Last week on January 18, CATL officially announced its entry into the battery swap market with a new brand called EVOGO. CATL’s strategy is different from Nio, which also builds battery swap stations. While Nio’s swap network is only available to Nio users, CATL makes a battery swap station that all automakers can partner with and use. Well, in theory.
Now we know their first partner is FAW’s subsidiary Bestune. The first model ready for EVOGO battery swap stations will be MPV Bestune NAT (E05), dedicated mainly to the cab market. Another difference from Nio’s strategy is that CATL focuses on ride-hailing and commercial markets while Nio focuses on private users.
Currently, Bestune already operates taxi swapping stations in Jilin province. However, somehow oddly, those stations can only be used by Bestune NAT cars for now.
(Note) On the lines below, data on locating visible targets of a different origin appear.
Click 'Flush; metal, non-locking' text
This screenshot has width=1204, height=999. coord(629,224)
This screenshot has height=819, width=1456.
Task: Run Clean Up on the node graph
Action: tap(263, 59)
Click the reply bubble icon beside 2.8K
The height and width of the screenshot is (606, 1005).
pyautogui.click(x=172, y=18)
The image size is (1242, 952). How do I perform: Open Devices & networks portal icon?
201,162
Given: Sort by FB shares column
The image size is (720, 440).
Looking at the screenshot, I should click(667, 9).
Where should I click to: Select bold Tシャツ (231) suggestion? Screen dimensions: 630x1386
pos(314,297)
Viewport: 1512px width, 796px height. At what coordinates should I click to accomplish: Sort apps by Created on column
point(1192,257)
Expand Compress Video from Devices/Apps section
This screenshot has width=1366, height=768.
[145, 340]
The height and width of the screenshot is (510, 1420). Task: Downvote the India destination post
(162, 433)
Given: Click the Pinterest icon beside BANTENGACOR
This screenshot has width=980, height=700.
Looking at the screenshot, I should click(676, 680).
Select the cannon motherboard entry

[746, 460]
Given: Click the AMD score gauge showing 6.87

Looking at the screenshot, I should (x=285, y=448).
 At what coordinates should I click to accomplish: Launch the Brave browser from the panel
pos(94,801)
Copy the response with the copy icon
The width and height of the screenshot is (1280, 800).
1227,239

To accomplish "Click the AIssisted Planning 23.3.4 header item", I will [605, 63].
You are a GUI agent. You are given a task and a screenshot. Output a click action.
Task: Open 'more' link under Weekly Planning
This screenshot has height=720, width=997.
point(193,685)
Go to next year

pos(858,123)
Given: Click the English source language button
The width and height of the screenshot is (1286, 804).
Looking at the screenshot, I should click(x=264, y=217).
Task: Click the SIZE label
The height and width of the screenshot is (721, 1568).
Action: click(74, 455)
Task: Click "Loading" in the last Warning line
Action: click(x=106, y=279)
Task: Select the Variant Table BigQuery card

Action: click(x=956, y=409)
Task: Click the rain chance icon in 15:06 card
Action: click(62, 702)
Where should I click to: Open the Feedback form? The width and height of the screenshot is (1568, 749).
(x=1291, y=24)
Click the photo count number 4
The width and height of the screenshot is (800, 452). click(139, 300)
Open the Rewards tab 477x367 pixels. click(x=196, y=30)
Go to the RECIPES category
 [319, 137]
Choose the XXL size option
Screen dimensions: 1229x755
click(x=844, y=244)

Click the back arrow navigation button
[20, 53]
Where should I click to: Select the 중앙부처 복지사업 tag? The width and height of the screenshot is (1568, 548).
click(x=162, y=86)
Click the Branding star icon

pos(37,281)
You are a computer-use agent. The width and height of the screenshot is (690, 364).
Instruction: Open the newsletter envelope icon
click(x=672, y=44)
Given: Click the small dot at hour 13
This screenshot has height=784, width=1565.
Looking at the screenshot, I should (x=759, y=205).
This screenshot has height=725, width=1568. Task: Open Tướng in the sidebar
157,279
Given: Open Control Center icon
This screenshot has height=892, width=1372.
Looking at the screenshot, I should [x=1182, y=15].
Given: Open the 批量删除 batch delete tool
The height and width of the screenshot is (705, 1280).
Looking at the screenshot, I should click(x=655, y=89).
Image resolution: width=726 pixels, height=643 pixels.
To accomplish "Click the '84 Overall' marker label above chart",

Later on, they will be open for other brands as well, according to FAW.
Interestingly, it is not just Bestune, another FAW brand Hongqi also building swap stations in Jilin. Hongqi E-QM5 battery swap taxi version was put into operation in Changchun, Jilin Province, last November. 22 swap stations are already in use, and 22 more are planned. The E-QM5 is a mid-size EV sedan with 135hp & 430km NEDC.
With the introduction of EVOGO, the battery swap market in China might see a shift from single-brand swapping stations, like NIO is operating, to any-brand swapping stations, like EVOGO’s standardized battery swap operating system.
CATL (Contemporary Amperex Technology Co Ltd.) is a global energy technology company and the leading EV lithium-ion battery manufacturer in China.
FAW Bestune is responsible for vehicle development, testing, and manufacturing, while CATL manufactures the batteries and launches the battery swapping station networks. In this process, both parties collaborate to find regional sales and operations partners to quickly implement this battery swap business model across China.
Standardized battery pack design
According to EVOGO, its battery pack adopts a standardized design, and multiple battery packs can be installed together. Replacing a single battery pack with a 200 km range would take less than a minute. If a three-battery pack module with a 600 km range needs to be replaced, it would only take three minutes. The standardized design allows automakers to have more modular definitions when developing a vehicle; the same battery pack design can be used across different vehicle models and quickly swapped.
Furthermore, battery swap can serve more vehicles than fast charging under the same amount of time and space, which reduces the occupation of land resources. The batteries can also be reused and recycled from the automobile market to the energy storage market, which maximizes the usage throughout the entire life cycle of the batteries.
Will battery swap be the trend?
Major automakers are waging war over battery cell innovations. In China, the current swapping technology is mainly aimed at fleets, like taxi fleets and ride-hailing cars, with NIO being the only exception.
In other countries like the United States, independent vehicle companies are partnering up with Chinese auto manufacturers, such as the Waymo-Zeekr and Nuro-BYD partnerships, to manufacture and test their vehicles and provide hardware like the battery for their electric autonomous ride-sharing fleets and delivery fleets, respectively. Will they adopt battery swap or high-voltage fast charging for those electric vehicles?